Director: Wang Mengyuan 王孟圆.

Rating: 6/10.

Haunted-village horror is raised above the low-budget norm by some imaginative direction and writing.

STORY

Northern China, the present day, winter. Psychology lecturer Zhang Yang (Zhang Duo) finds himself tortured by hallucinations and then receives a video message from elder brother Zhang Mo (Tu Yuwei) who says he is in abandoned Fengmen village and has discovered its secret. Zhang Yang meets Zhang Mo’s girlfriend Xu Xiaoxiao (Liu Ying), who is very worried; she’s been waiting for over a week for Zhang Mo to return and wants to tell him she’s pregnant. They decide to drive to Fengmen, up in the mountains, to find him. Nearing the village their car radio stops working. They pick up two hitchhikers, Kang Wenkai (Sui Yongliang) and his girlfriend Xiaotong (Qian Sitong), who are also going to Fengmen to investigate the mystery surrounding the ancient stone village, from which all the inhabitants suddenly disappeared one night 22 years ago. Hiking the final stretch, the four arrive at the area and spend the night in an abandoned temple, where they meet two more people, presenter Yu Man (Ge Tian) and her cameraman Du (Du Yuting), who are making a TV programme about Fengmen. Yu Man takes a liking to Zhang Yang. Next day they reach the village, where Xu Xiaoxiao finds a jade pendant belonging to her brother and claims she briefly spotted him. Xiaotong goes missing and is found unconscious, with three scratch marks on her neck. The group then discovers the way out is now blocked by a cliff face. During the night, Xiaotong disappears and, while searching for her, the others find a house in the village lit up with candles and decorated with photos of people with their eyes cut out. In the morning they find Kang Wenkai dead in a coffin, also with three scratch marks on his neck. Later, Du finds similar marks on his neck and throws himself off a cliff. That night Yu Man has the same marks, and starts to act possessed, initially trying to seduce Xu Xiaoxiao.

REVIEW

Set and shot in the abandoned (and reputedly haunted) stone village of Fengmen 封门村, Henan province, 700 kilometres south of Beijing, Nowhere to Run 封门诡影 is a modest horror that’s entirely built out of genre elements but is surprisingly effective thanks to direction and screenplay that earn the film a combined extra mark.
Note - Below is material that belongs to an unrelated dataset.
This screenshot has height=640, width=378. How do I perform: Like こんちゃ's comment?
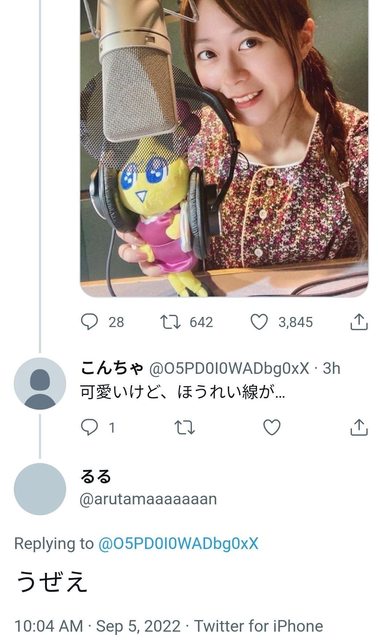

The first feature of Beijing Film Academy graduate Wang Mengyuan 王孟圆, it’s a clever spin on the Mainland requirement that ghost movies should have a logical explanation, leading the viewer up the garden path towards a standard ending and then springing a series of inventively staged twists in the closing minutes. Lead writer Wen He 温河 (also one of the film’s creative producers 监制) was to develop such an approach to much more elaborate degree in his own directing debut, Endless Loop 黑暗迷宫 (2017), but the roots are clearly visible here. No doubt due to the celebrity of Fengmen “ghost village”, the film, which had no big names, performed better than most low-budget horrors, scaring up some RMB26 million.
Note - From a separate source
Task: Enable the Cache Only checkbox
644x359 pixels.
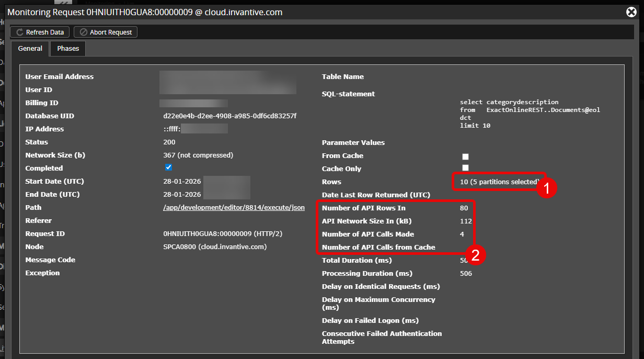Action: coord(465,167)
The film-makers start shaking up the formula from the start, starting with a distraught young woman with amnesia being treated in a clinic after returning from some shocking event in Fengmen. In what appears to be a flashback, a psychology lecturer, who turns out to be her boyfriend’s younger brother, is then introduced, with his own set of hallucinations. After receiving a video message from his brother, who claims to have discovered the secret of Fengmen, the lecturer and the young woman set out for the village to find him. En route they give a lift to a couple also visiting Fengmen, and later find two TV film-makers making a documentary there.

The central section is more standard ghostly antics as everyone runs round the village and the body count mounts, but the opening atmosphere is effectively sustained by Wang’s mobile direction, tight editing by Liu Chen 刘晨, and an above-average score by Pei Dongfeng 裴东峰. Around the 70-minute mark, when lesser horrors run out of puff, the script then starts to explain everything – but capped by a lengthy coda that’s full of further surprises and moves the goalposts in an unexpected direction. There’s enough there for a whole separate movie, but it even kind of makes sense.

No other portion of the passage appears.